19 julio 2019

Orbaya en Pacanda

Vibran los azules y los verdes.
Orbaya tan suave que apenas se divisa.
Las tejas dejan sus gotas sobre las hortensias. Van cayendo al ritmo de la música de los yoqueros, que repican desde el fondo del valle.
Vibran azules y verdes.
Vibran  las hortensias, mientras el orbayo cubre de perlas blancas las briznas de hierba.
Mañanas de Pacanda.
La lavandera, con su grácil baile de cola, se acerca previsora al comedero,  libre ahora de gorriones.
El pizpireta petirrojo sigue sus pasos a saltos cortos, hasta llegar al pan tierno, no le gustan las cortezas.
Esta mañana madrugó el arrendajo, con sus llamativos azules y blancos en su fondo pardo, vino a desayunar en Pacanda.
Hoy las rosas están tristes, ellas prefieren el sol, al orbayo, pero destacan su silueta amarilla, rosa y roja sobre el verde del prado, al pie del verde oscuro de las encinas.
El rebaño de casinas toma la mañana con calma, saben que tienen el pasto asegurado y no lo prefieren tan mojado. Se tumban a rumiar lo ya comido.
El maíz parece que lo estiran, agradecen este agua fina y crece deprisa al resguardo del jabalí.
Los gorriones vuelan rápido, como si en ello le fuese la vida, descansan un momento en la maraña del acebo, y salen raudos hasta la altura de la jacaranda, para divisar el prado desde lo alto. Lo miran todos los días, pero les ocurrirá lo mismo que a nosotros. No se cansan de mirar cómo van cambiando, día a día, las flores de Pacanda.

Piedra

02 julio 2019

Obispos en pena. 

Desde que nos invadieron las placas de inducción, quedaron inmóviles esperando el santo advenimiento.
Ya no repican las campañas. Ni tocan a difuntos. 
Desde que las chimeneas quedaron en su ser, quedó el tiempo en pasado y ya no es lo que era.
Ni los obispos usan báculo, ni las chimeneas humean. 
Para oír un repicar de campana hay que estar  oído avizor en plaza Nueva, al pie de la torre La Vela y esperar el cambio de riego en la Vega de Granada. 
El día 2 de febrero con la Candelaria empieza el turno, para sembrar los ajos en los pagos de la huerta de San Vicente y Tamarit. 
Ya pasaron los fríos del invierno y terminando la primavera, se podrán hacer las sopas de ajo con una rodaja de pan frito a los viejos desdentados y de esa forma, festejar que llega un nuevo verano para poder bañarse en la acequia  Grande,  aquella que trae el agua fresca de sierra Nevada, Genil abajo.

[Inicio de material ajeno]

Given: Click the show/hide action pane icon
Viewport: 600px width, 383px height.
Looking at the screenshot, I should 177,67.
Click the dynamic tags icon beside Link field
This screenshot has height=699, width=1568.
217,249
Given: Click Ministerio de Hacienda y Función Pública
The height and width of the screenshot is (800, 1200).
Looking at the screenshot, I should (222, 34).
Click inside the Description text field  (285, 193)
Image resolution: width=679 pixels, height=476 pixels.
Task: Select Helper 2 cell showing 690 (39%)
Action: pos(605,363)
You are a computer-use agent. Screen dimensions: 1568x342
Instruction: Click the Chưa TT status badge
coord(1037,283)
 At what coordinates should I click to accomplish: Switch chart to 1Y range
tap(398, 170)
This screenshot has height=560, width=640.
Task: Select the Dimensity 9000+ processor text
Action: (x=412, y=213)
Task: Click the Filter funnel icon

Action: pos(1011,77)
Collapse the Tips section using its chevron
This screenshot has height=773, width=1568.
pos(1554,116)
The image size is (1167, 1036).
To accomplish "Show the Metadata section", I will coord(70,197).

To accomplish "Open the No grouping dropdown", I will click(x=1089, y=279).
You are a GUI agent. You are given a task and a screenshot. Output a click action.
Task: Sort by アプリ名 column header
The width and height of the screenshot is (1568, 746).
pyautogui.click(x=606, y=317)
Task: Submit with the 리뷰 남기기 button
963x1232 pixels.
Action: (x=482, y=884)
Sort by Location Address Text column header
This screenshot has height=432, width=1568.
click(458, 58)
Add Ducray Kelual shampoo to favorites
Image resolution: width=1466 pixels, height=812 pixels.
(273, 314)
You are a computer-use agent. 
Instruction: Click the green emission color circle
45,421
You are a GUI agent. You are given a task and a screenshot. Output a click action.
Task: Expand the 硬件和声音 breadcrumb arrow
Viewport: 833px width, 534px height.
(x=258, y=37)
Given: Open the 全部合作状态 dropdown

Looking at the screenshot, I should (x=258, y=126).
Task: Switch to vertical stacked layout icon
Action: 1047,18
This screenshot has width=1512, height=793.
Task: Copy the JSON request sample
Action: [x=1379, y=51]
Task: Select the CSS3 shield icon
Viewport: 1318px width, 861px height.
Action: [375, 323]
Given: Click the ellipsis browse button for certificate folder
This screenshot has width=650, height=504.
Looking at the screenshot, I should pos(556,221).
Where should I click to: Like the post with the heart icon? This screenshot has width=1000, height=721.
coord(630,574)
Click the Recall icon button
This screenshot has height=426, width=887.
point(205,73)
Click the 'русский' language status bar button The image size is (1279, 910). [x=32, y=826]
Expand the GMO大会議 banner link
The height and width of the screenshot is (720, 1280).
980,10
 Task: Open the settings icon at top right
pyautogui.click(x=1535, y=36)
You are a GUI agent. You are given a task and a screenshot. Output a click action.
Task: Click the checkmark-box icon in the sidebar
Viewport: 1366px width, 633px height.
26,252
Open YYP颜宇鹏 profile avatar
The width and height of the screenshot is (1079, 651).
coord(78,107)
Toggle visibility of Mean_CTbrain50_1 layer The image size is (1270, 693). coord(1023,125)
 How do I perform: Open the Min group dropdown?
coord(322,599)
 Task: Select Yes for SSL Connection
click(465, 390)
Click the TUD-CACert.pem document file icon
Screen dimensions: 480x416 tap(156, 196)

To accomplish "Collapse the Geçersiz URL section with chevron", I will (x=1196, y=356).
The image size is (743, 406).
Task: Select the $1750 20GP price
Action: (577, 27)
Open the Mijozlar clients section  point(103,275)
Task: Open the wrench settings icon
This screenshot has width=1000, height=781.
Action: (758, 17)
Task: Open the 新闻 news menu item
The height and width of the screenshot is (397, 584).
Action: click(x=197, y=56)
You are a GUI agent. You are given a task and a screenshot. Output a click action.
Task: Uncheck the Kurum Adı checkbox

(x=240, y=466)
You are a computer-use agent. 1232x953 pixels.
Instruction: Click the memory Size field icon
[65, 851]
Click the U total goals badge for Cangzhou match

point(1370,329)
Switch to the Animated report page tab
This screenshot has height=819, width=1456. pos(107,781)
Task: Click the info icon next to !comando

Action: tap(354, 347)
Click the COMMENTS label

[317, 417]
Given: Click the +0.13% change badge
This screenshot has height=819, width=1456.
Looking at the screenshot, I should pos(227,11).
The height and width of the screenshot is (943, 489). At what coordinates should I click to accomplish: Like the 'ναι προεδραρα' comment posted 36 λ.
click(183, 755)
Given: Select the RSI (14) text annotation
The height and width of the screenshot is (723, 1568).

A mi me gustaba jugar en la acequia Grande. 
En invierno hacia galerías con varias chimeneas en su talud de arcilla. Quemaba las secas hojas de los plátanos de sombra y esperaba que el humo saliese por ellas, para hacer señales de indios a los curas que vigilaban el recreo en aquel patio de los Escolapios. 
Con el buen tiempo, ya en primavera, hacia canales para desviar el agua y me entretenía con los pececillos que entraban en ellos. 
Ya no está la huerta donde iba a coger caquis antes que los curas se comieran la cosecha. 
Ni la acequia Grande rodea el patio de recreo. 
Ya no suena la campana de la Torre de la Vela, ni los curas usan sotana, ni los obispos sombreros de ala plana. 
Ya no paso mis tardes mirando a las bandadas de estorninos bajar de la sierra para dormir en la Vega. Ni me tumbo en el suelo para soplar las hojas húmedas en el talud de la acequia Grande de Granada.
Ahora miro por la ventana de Pacanda y veo muy cerca los años de mi niñez junto a la acequia Grande. 
Me parece mentira que haya pasado el tiempo tan rápido y yo sea el mismo de aquel niño de babero caqui, interno en un colegio de curas, tan lejos de casa, allá en Nerja.